Preciso eu de tua palidez e teus cabelos breus. Preciso do teu olhar cúmplice e também daquele teu sorriso, aquele mesmo bem sincero que quando se abria iluminava a casa toda. Sabe, meu doce, tua falta me perturba todos os dias. Quando deito na cama e olho pro teto, só lembro da gente correndo no quintal da casa. Dormir é uma palavra e uma ação que não se aplica mais a mim, Hadassa, você tem me tirado o sono. Sempre que estou fazendo algo e lembro de você, eu perco as forças, sento e pelo resto do dia não faço mais nada. Eu sinto a necessidade de tocar a nossa musica no meu piano e te ver dançar. Esses dias eu tentei, mas não é a mesma coisa do que tocar pra você, sentindo teu olhar e tua atenção toda sobre mim e então desanimei. Aliás, ando sempre assim, desanimado. Preciso ao menos ouvir tua voz outra vez. Preciso da cura, Hadassa, preciso do teu amor.
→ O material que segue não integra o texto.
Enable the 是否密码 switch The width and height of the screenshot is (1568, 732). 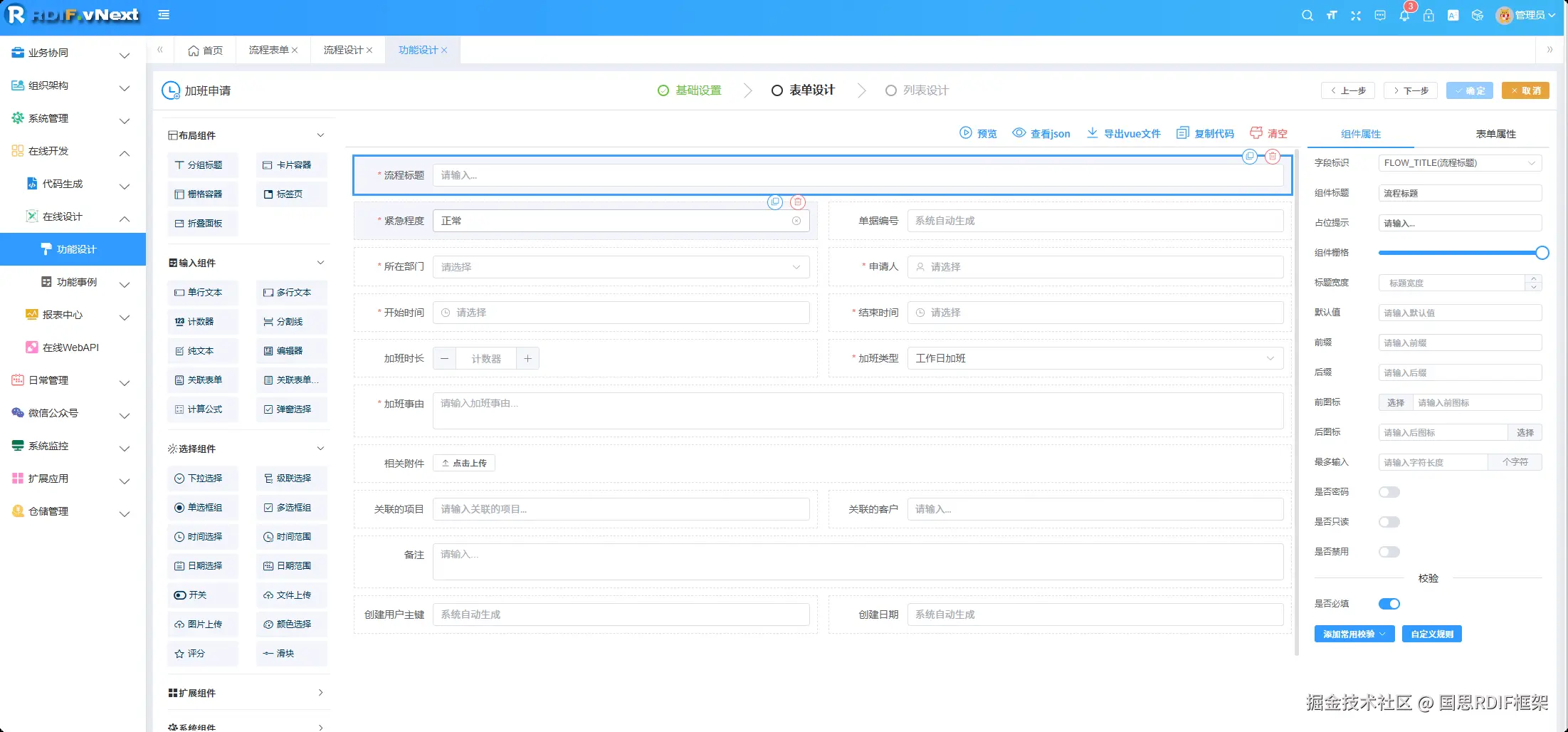point(1389,492)
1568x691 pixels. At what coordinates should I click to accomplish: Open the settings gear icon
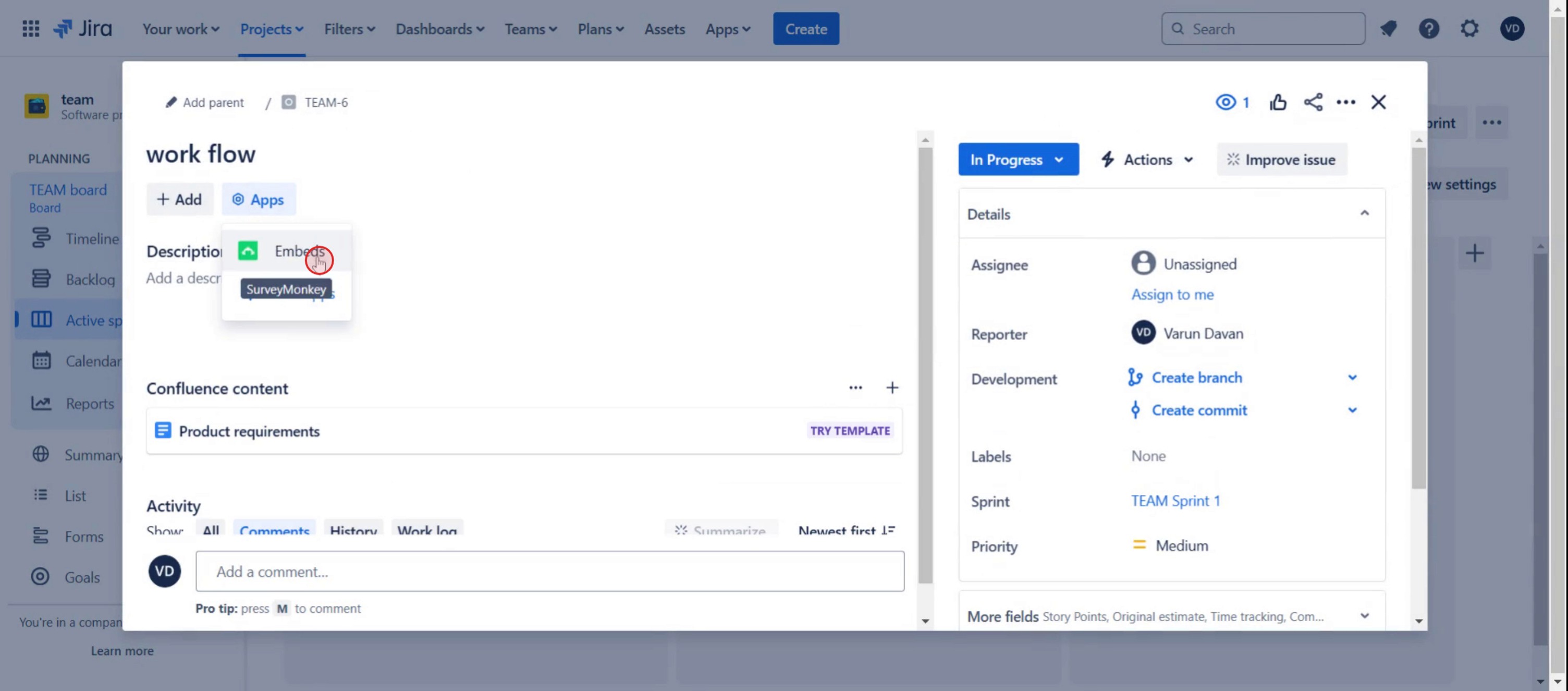click(1469, 29)
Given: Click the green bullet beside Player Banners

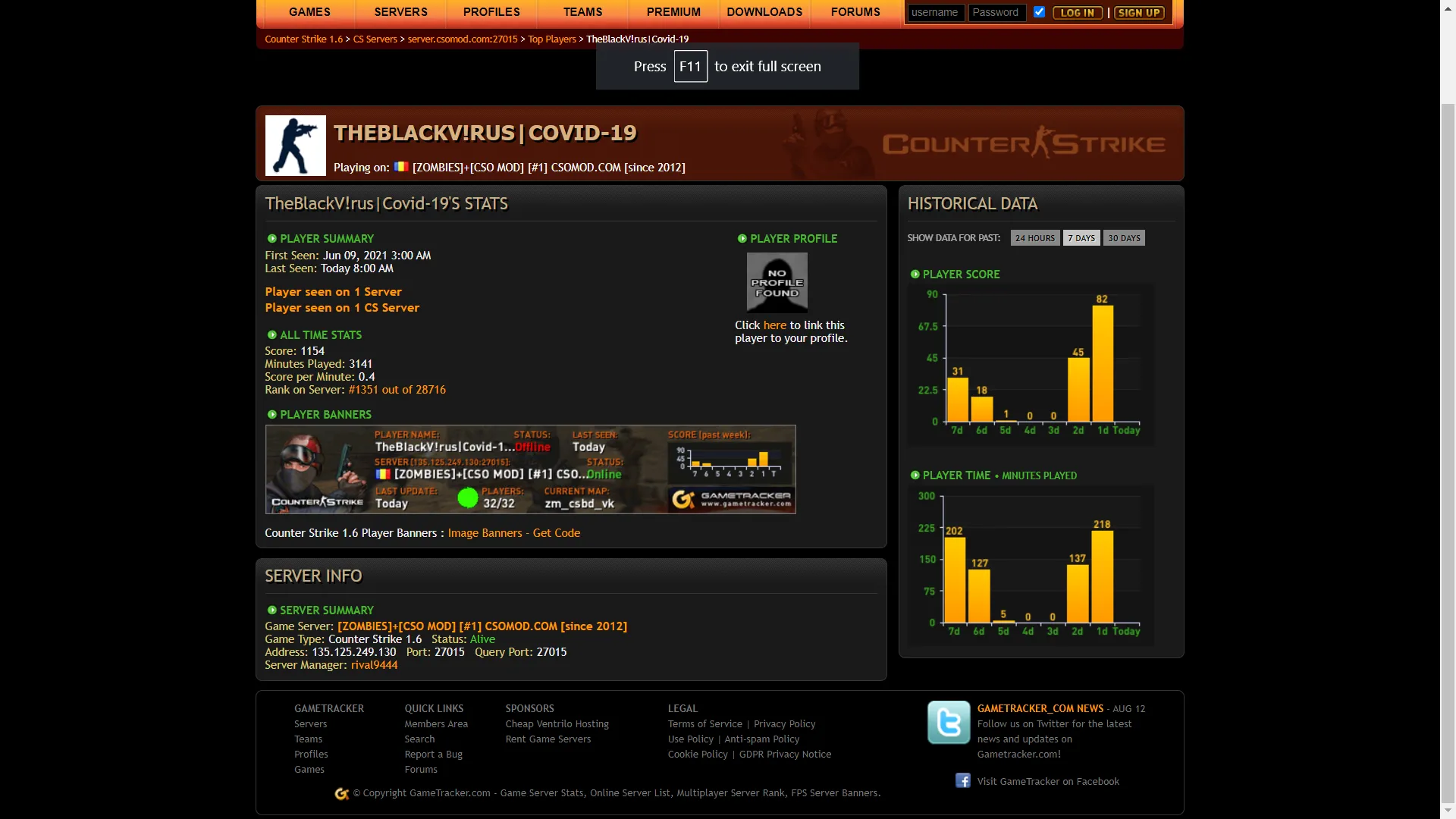Looking at the screenshot, I should point(271,414).
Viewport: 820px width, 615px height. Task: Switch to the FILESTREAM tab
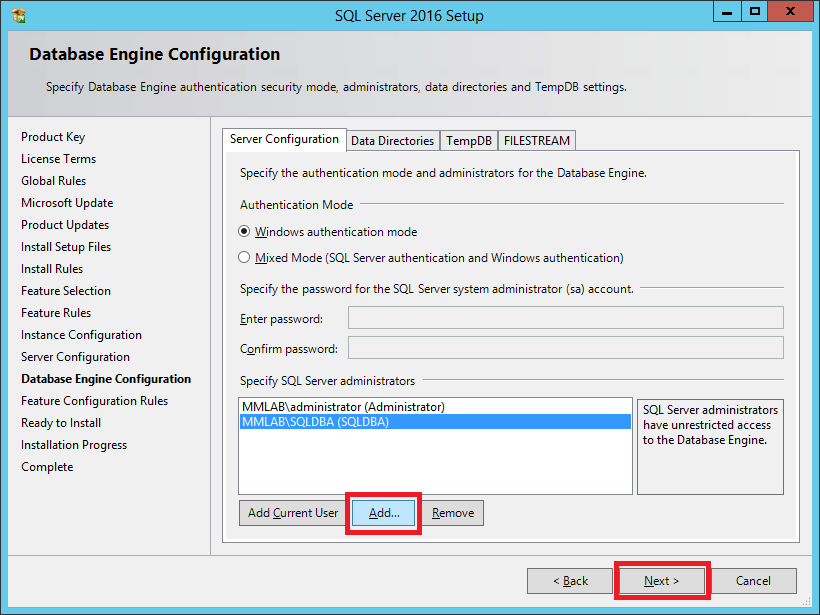point(537,141)
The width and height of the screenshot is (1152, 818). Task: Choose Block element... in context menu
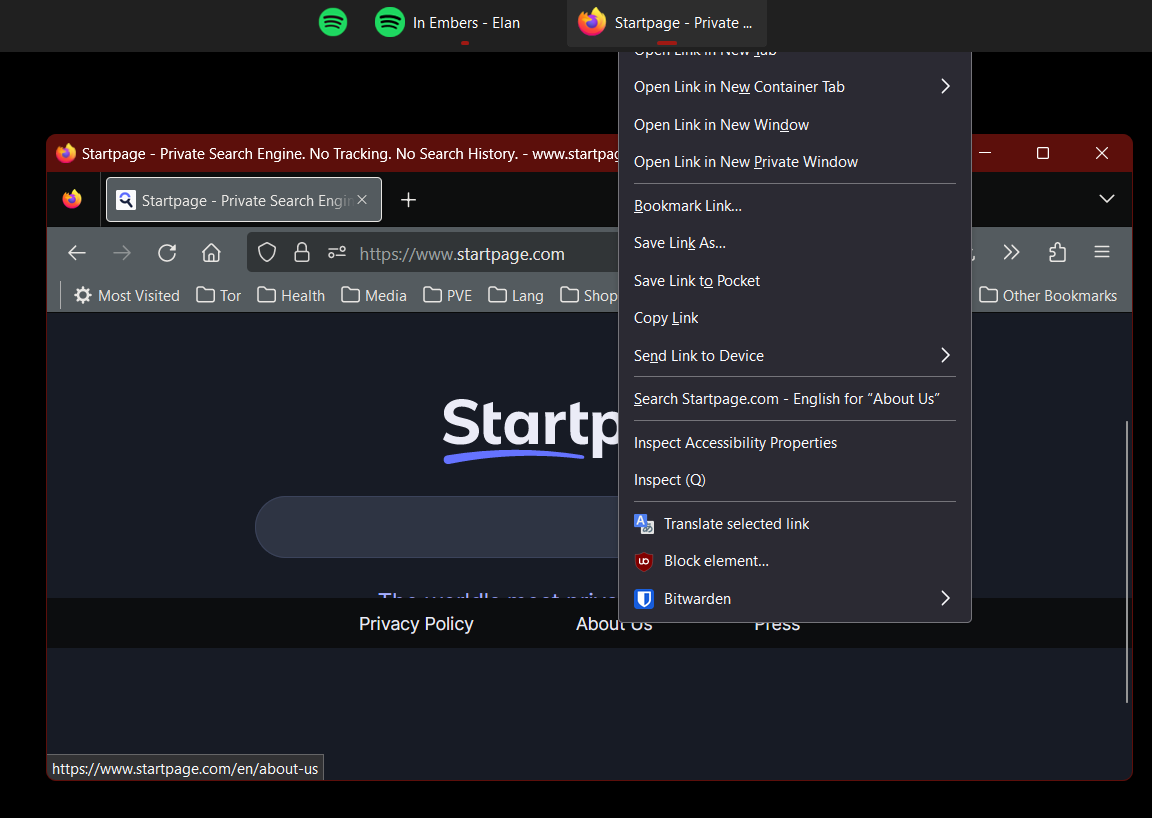click(x=716, y=561)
Estou doente de saudade, estou com falta de ti. Todo meu corpo clama teu nome. Espero que esse telegrama transcreva - o que é impossível - meu amor e minha falta de ti. E, mais uma vez, suplico-te: Vem dançar a nossa musica ao meu toque do piano, vem bordar em mim, você. Vem me curar, vem tirar de mim essa solidão. Ou se não, vem somente. Vem somente você e teu sorriso, isso basta.
Com amor,
Arthur.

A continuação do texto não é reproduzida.